→ Source document:
▼
Solved – Using a value smaller than 1 for a $\log(x + C)$ transformation

data transformation

The data I am attempting to transform does not respond well to the traditional $\log (x + 1)$ transformation due to its distribution.

The data ranges from 0 to 52.99183.

The .RData file containing the data, the constant values, and the log.start function can be found at:
Link to .RData

According to the code posted in this post: Choosing c such that log(x + c) would remove skew from the population , the $C$ value should be 0.001821598. I have plotted the data using R's density function and have attached the before and after photos below.
Before Transformation
After Transformation

Is it acceptable to use a value of $C$ which is smaller than 1 in order to transform the data? I would assume $C$ is any real number; however, I am not as well caught up on data transformations as I wish I was.

Best Answer

I don't think there is anything traditional about this transformation, which divides statistical people right down the middle. In my view, which is shared by some, it's at best a fudge, but if you don't mind that, then any fudge that suits is defensible.

Specifically, on your example

Contrary to the post, the transformation seems to work quite well for your data. The approximately symmetric distribution looks well behaved for most purposes.
The density estimate may smooth over discreteness or granularity of real or at least notable scientific or statistical importance. In particular, the spike around -5 may reflect a minor mode at around 0.01 in the data.

Generally,

Whatever you are doing, the reasons why some values are zero need consideration. The simplest situation is that the zeros could in principle have been positive, but that's just the way the data fell out. It's hard to add to that without substantive knowledge of what the variable is.
▲
Collection rows:
▼
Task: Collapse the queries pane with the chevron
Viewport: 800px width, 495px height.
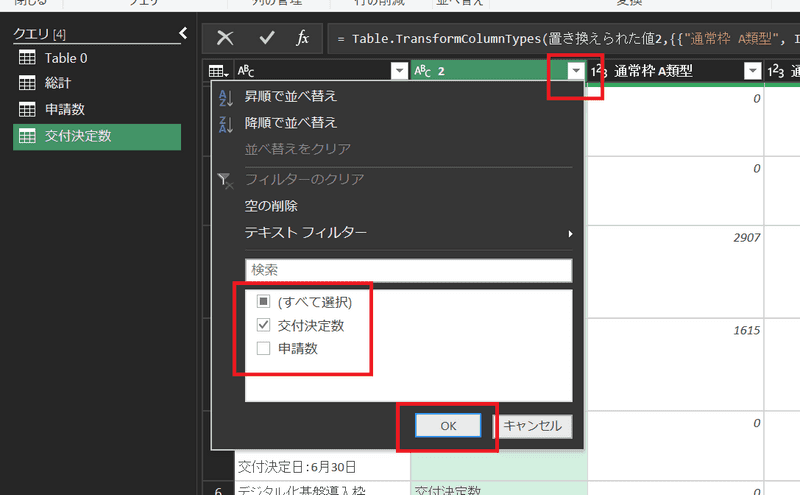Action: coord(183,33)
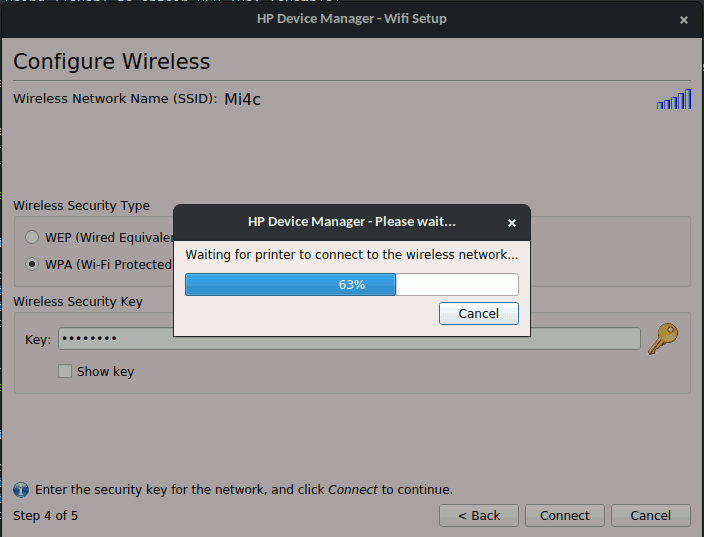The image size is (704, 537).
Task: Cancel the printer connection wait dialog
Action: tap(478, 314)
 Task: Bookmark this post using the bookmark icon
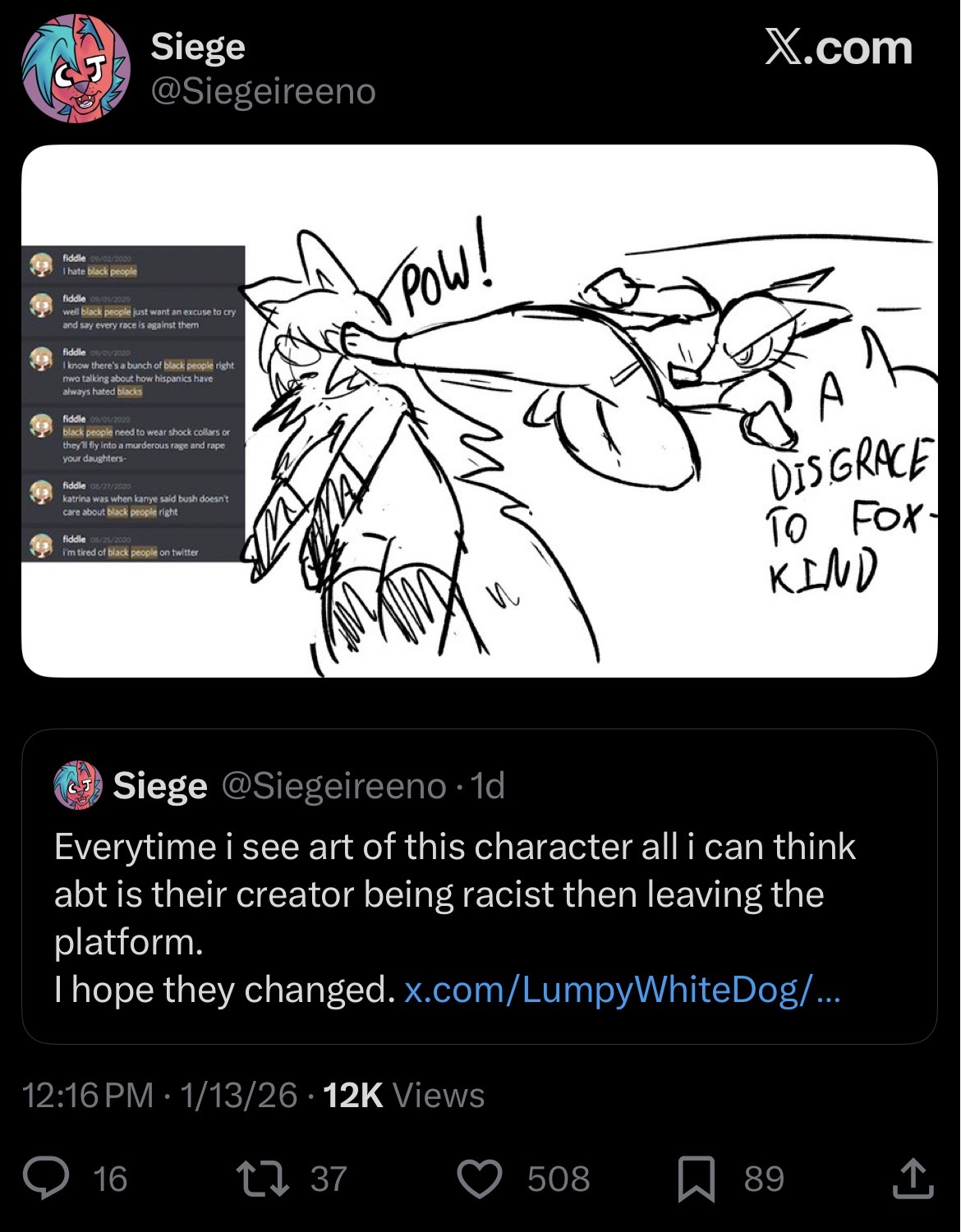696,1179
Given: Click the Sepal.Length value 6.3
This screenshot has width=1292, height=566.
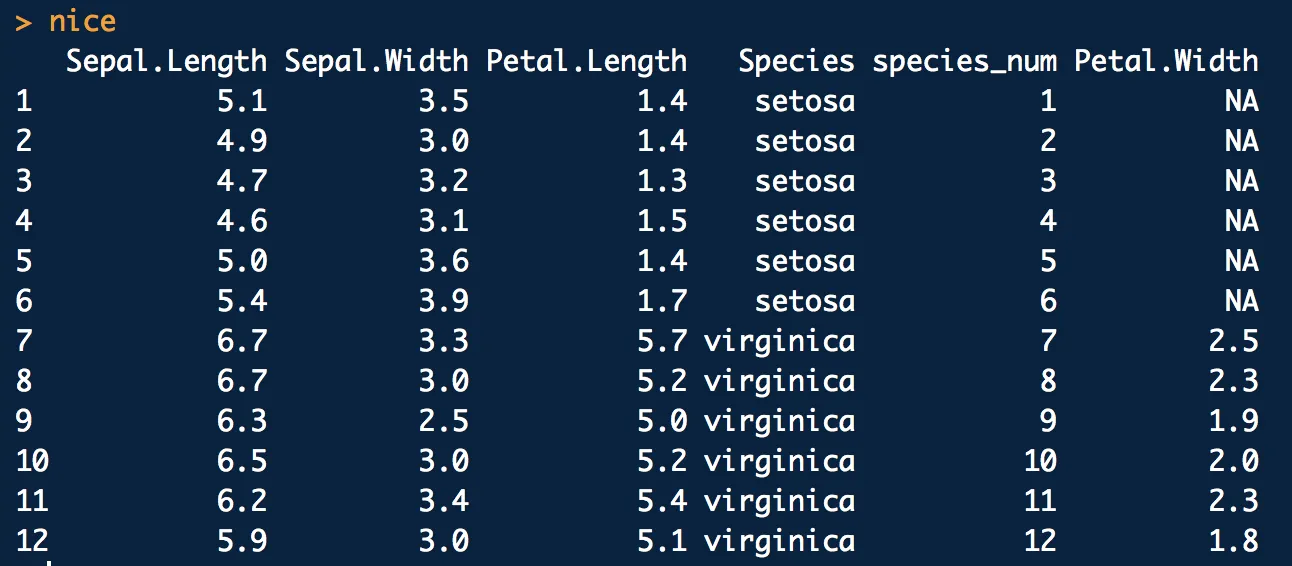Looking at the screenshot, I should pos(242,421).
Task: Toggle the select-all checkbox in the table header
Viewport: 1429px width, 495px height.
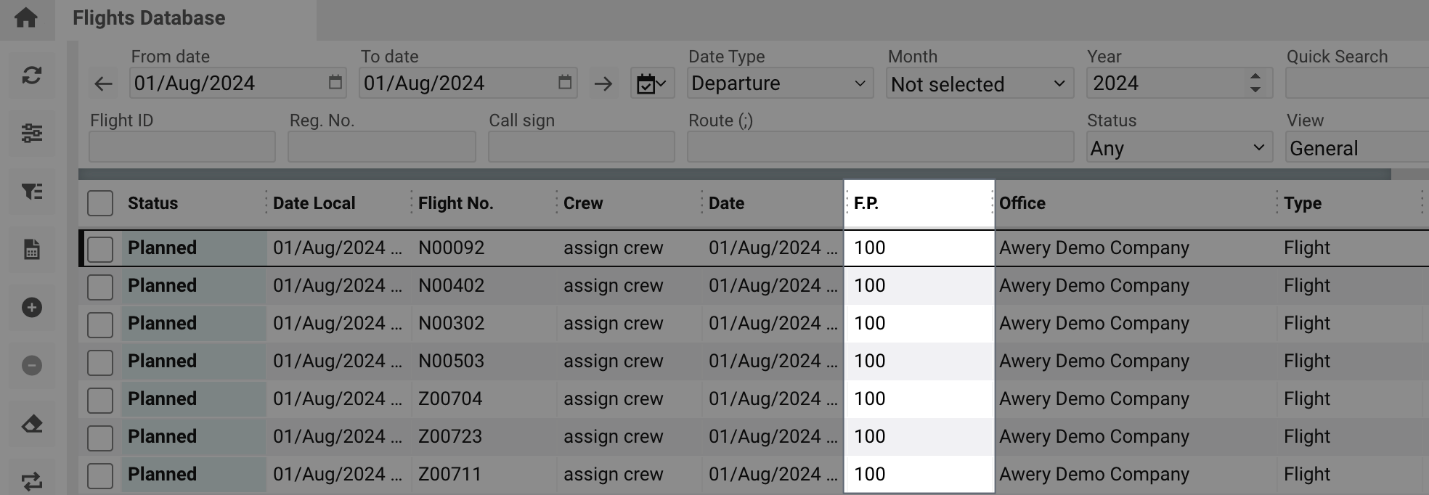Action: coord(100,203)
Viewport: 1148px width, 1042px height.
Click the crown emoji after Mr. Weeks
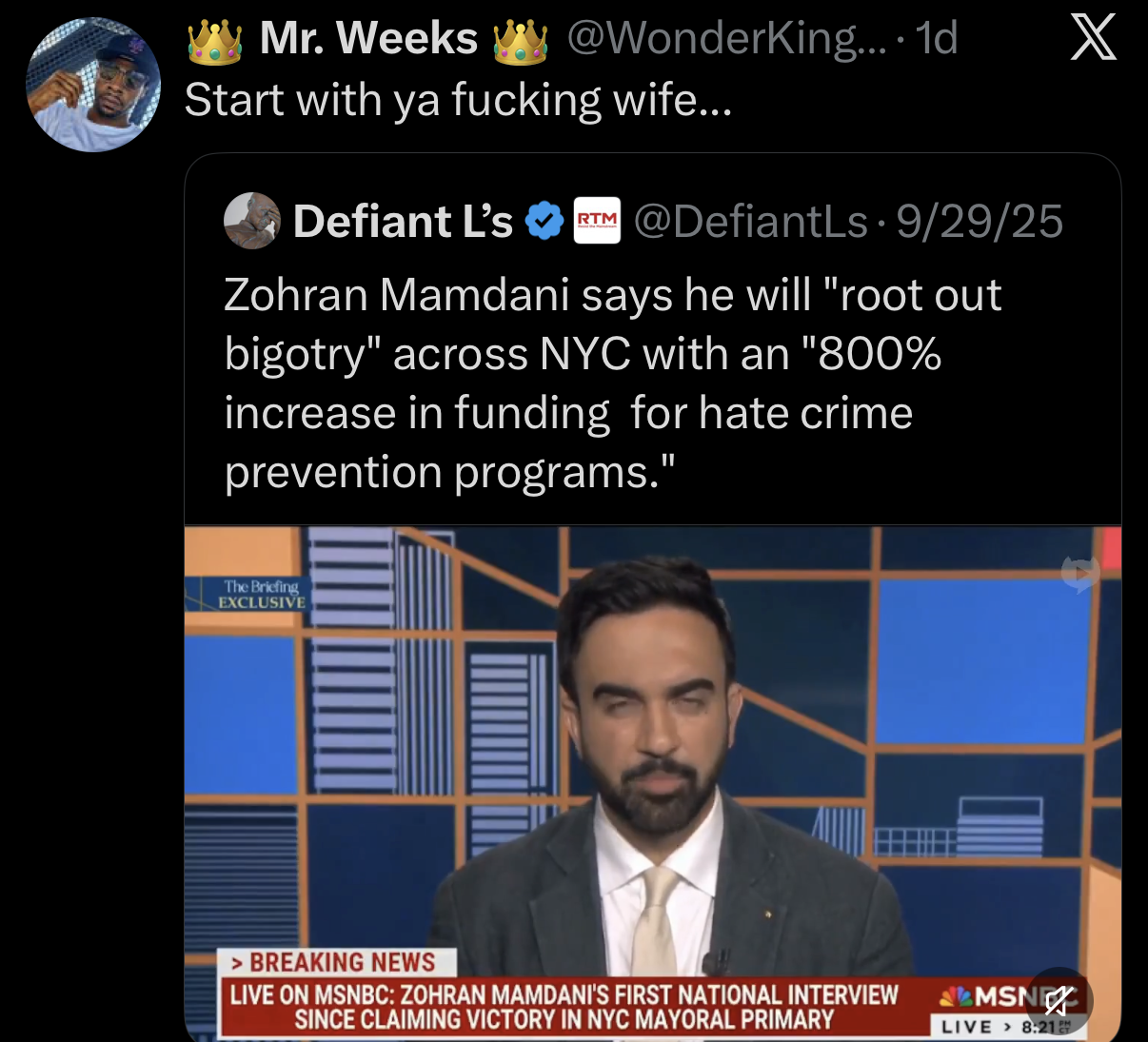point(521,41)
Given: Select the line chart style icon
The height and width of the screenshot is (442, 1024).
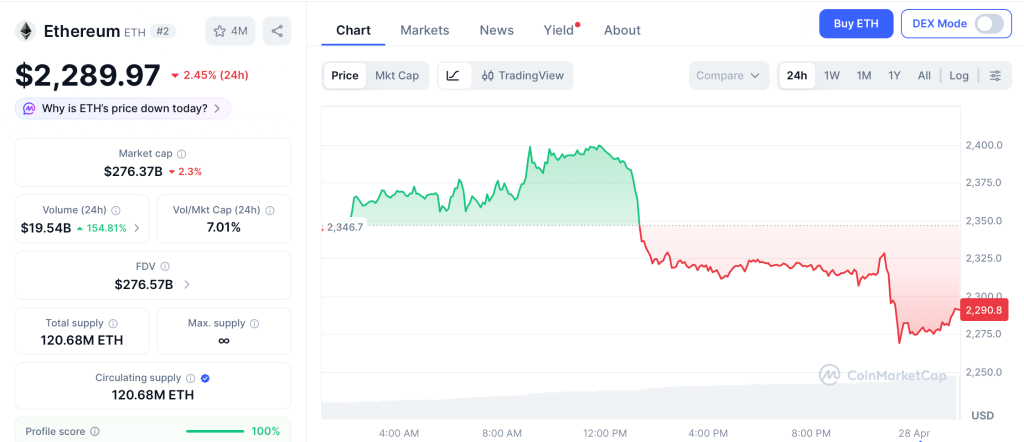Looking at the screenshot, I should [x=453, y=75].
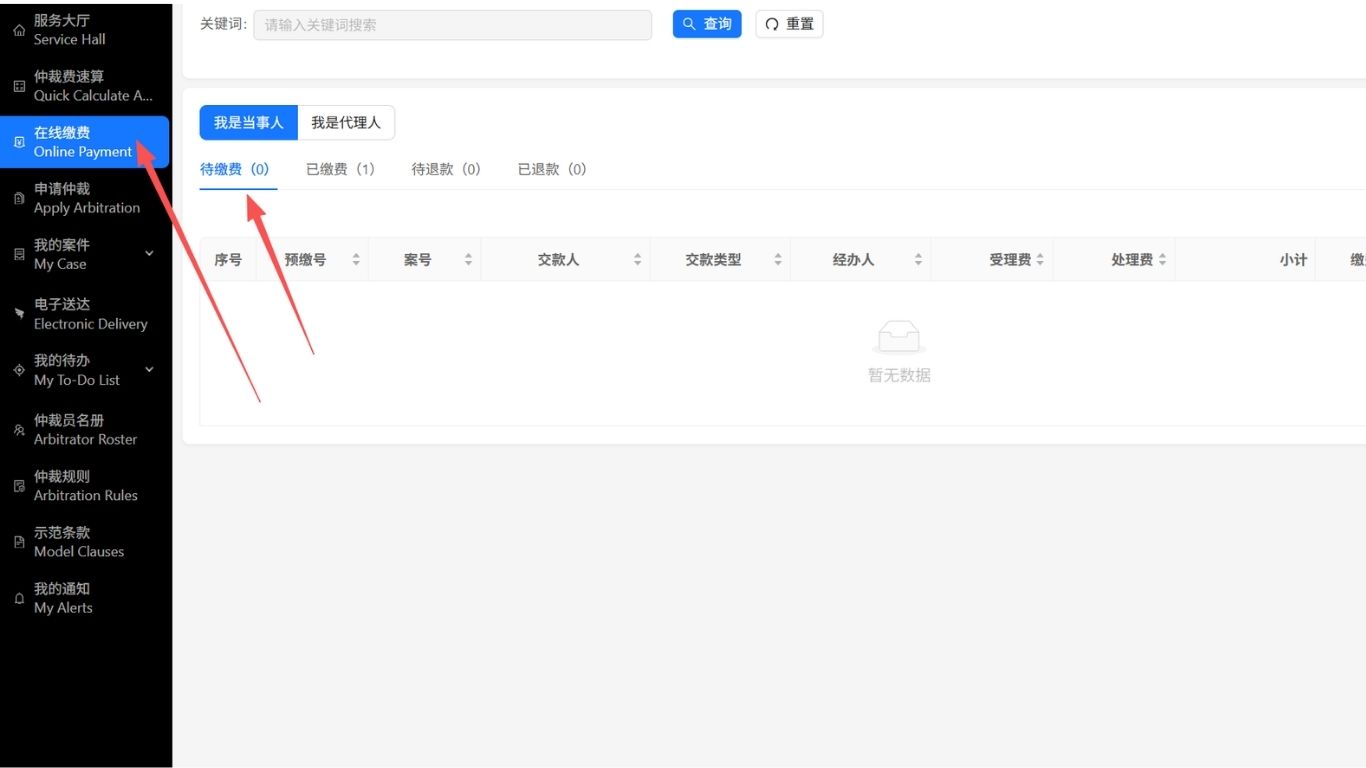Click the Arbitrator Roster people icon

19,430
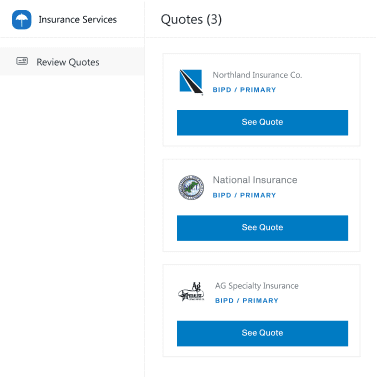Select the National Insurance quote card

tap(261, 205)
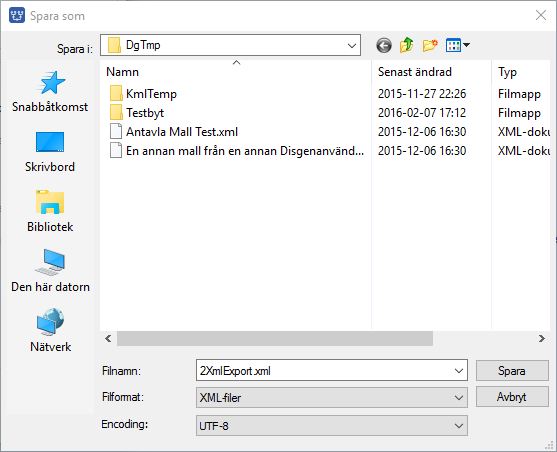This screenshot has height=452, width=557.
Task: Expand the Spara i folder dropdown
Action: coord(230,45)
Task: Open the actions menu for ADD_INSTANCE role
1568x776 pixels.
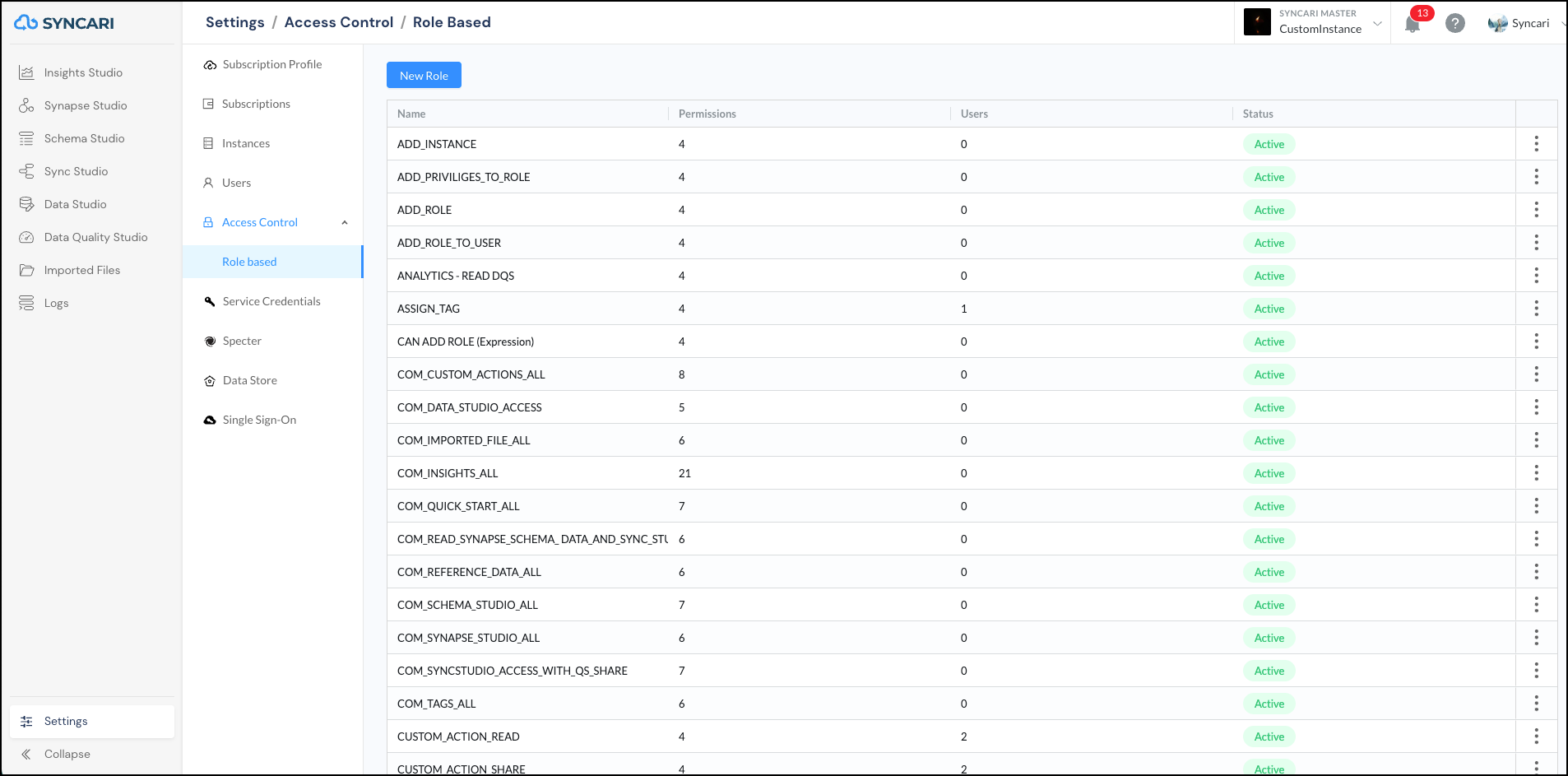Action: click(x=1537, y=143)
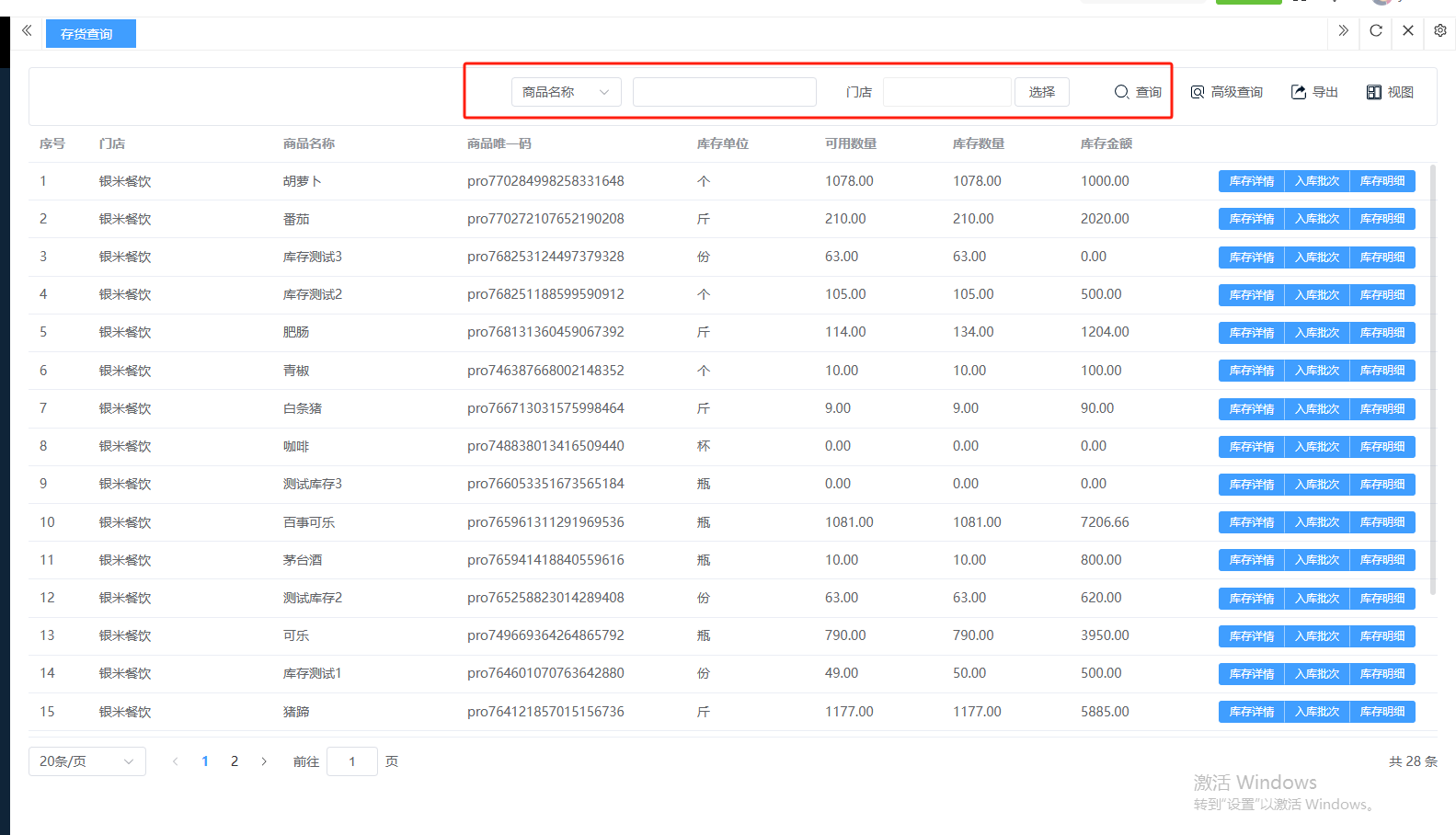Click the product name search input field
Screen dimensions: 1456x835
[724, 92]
▲
→ Direction: According to the forum thread about the log(x + C) transformation, what value of C does the code from the linked post give for the poster's data? These rows have no connection to the forum thread above.

→ Exercise response: 0.001821598